Aileyi yok etmek vatana ihanettir

AİLEYİ YOK ETMEK VATANA İHANETTİR!

İbrahim Tamer

Uzun bir süredir emperyalistlerin uşaklığını yapan bir azınlık grup, düzenledikleri eylem ve faaliyetlerle Müslüman Türk toplumunun en önemli değerlerinden biri olan AİLE yapımıza saldırıyor.

Aile ile alakalı logolara bakınız bir anne, bir baba ve en az bir çocuk resmi vardır.
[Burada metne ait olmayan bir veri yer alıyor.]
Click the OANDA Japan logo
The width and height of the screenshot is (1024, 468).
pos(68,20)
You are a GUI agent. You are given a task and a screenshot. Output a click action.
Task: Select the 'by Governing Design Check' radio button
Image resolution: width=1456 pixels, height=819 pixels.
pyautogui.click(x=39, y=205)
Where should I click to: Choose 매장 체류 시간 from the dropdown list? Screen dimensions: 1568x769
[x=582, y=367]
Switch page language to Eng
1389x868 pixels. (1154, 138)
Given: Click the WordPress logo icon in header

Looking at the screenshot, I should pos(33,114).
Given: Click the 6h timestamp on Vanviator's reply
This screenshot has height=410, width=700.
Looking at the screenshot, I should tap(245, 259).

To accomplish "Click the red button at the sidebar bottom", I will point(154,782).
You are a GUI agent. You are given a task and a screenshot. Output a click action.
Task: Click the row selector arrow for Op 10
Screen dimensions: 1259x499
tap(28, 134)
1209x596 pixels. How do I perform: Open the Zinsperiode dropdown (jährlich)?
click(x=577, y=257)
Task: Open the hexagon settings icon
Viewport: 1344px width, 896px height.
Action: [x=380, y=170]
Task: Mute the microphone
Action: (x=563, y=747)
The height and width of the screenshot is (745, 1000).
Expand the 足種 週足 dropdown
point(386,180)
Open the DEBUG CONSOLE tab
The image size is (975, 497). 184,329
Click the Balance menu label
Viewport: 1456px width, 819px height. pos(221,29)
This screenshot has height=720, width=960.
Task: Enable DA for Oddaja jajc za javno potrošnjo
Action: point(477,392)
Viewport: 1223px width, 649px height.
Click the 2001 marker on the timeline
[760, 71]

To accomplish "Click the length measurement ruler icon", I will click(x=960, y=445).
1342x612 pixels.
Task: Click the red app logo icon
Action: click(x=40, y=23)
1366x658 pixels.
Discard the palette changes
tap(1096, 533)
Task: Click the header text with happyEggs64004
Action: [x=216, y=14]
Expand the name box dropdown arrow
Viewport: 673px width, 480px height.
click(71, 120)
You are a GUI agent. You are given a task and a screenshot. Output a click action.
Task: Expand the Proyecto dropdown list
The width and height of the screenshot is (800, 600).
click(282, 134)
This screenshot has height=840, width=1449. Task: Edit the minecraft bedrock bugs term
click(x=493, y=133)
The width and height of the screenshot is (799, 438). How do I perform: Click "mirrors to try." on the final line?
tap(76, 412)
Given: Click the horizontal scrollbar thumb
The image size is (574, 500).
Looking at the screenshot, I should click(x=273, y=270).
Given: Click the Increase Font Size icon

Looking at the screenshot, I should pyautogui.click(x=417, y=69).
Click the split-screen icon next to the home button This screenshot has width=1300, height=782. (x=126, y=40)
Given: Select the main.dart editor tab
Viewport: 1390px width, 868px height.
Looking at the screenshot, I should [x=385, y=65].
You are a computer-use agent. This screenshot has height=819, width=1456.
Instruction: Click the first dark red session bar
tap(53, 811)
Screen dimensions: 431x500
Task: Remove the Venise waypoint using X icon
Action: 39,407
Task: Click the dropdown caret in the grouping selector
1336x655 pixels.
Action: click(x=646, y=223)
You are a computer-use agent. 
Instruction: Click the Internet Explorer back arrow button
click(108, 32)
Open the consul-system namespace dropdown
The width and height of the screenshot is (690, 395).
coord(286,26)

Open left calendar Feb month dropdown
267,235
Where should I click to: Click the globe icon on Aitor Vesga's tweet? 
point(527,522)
Yani, aslında genlerimizde bilinç altımızda olan şey sadece bir erkek ve kadının da aile demek için yeterli olmadığı şeklindedir; yani çocuksuz evlilik aile olarak nitelendirilmemektedir adeta.

Homoseksüelliğin ve lezbiyenliğin ne dinimizde ne de Türk'ün genlerinde kültüründe yeri yoktur.

Üstelik şimdi bu yıkıcı grup ortaya çıkmış ve az sayılarına rağmen medyanın ve bazı siyasi partilerin de desteğini alarak "özgürlük" adı altına sığınarak kendi fikriyatlarını topluma, devlete dayatır hale geldi.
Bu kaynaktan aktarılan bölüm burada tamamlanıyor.